A brain spill is a great place to start. And to keep a real face here, this is what I wrote to myself this past week. I have gone through some physical and mental pain and fear which, after sitting with it, has kicked my butt into gear a little.

Fighting to stop the pains in my body, physical and mental. Pain causes fear. Fear causes anxiety. This is my living through the lesson about how “pain means something” and the resolution to rid myself of it takes work. Am I worth fighting for? Because the answer to this question will decide the next step.

Planning is still up to me. I’ve made the next round of physical doctor’s appointments and now I wait for them.

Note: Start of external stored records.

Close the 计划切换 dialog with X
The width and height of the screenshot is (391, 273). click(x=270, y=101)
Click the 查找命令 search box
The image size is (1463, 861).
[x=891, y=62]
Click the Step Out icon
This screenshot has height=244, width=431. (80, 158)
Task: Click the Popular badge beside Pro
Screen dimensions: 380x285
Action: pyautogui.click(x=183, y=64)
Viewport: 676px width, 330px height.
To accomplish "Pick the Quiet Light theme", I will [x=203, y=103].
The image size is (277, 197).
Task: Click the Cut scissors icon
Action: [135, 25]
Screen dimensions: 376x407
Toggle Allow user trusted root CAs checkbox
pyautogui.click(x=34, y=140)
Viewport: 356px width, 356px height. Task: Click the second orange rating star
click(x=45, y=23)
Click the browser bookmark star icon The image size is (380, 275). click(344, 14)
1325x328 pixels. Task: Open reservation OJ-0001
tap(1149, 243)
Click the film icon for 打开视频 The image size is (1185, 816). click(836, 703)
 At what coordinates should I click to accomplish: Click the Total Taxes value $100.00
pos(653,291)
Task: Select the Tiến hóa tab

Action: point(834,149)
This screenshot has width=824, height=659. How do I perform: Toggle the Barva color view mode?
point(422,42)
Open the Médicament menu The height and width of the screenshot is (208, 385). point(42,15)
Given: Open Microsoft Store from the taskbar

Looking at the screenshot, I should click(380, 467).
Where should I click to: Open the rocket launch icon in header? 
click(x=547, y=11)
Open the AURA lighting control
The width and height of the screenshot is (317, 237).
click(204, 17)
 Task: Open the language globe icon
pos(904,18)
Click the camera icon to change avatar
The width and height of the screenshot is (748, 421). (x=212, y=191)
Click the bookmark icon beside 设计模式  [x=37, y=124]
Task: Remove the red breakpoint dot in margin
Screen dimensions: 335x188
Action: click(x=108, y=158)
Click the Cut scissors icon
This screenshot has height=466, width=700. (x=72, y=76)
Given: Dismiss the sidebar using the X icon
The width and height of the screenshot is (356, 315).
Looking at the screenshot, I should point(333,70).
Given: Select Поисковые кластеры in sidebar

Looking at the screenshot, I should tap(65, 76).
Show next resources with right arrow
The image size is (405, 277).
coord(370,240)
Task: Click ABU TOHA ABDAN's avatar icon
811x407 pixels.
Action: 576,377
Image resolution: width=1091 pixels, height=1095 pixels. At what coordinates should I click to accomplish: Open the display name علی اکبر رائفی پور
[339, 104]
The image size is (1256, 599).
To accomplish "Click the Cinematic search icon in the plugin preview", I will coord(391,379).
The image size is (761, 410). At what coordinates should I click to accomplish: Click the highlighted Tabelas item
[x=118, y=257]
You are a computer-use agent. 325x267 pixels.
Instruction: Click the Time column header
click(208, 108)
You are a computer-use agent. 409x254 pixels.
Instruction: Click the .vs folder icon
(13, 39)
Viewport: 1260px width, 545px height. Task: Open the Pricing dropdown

This Week in My Head: On Fighting the Fear and the Pain on Shalavee.com

 

Struggling with finding my footing here in this very place. Wishing to bloom into this amazing space I’ve created (space and time to work distraction free with cool air this summer, story to come). A place where I vanquished my demons enough to write and write and write until I found, and continue to find, my voice. Where I make friends, and create support networks online and in person. Where I’ve systematically rid myself of the excuses that were in my way. And now it’s a struggle to stand in this space and see if for what it is.

And now I am again standing dumbfounded and fear-riddled staring at the next step.

I know it’s time for a call, a scream for me and my worth. 

To count all the blessings.

A Vision board.

To come back around to hope again. 

That I need to do for myself exactly the things that I would suggest others do is true.

I’m smack in that cycle that Sass describes in her Self-Doubt Loop. I’m at the end of the part where I bemoan my inaction and start to gather my hope and speed back up. Maybe its perfect timing. 

 

This Week in My Head: On Fighting the Fear and the Pain on Shalavee.com

Sass suggests finding a totem to remind me of that feeling/place I am working toward. And to consider my life’s work as a devotion. To commit to it as a given. And in return the devotion of my time and effort will give back to me with opportunities and miracles. Read her recent post here and feel free to wander in her happy space for more insight.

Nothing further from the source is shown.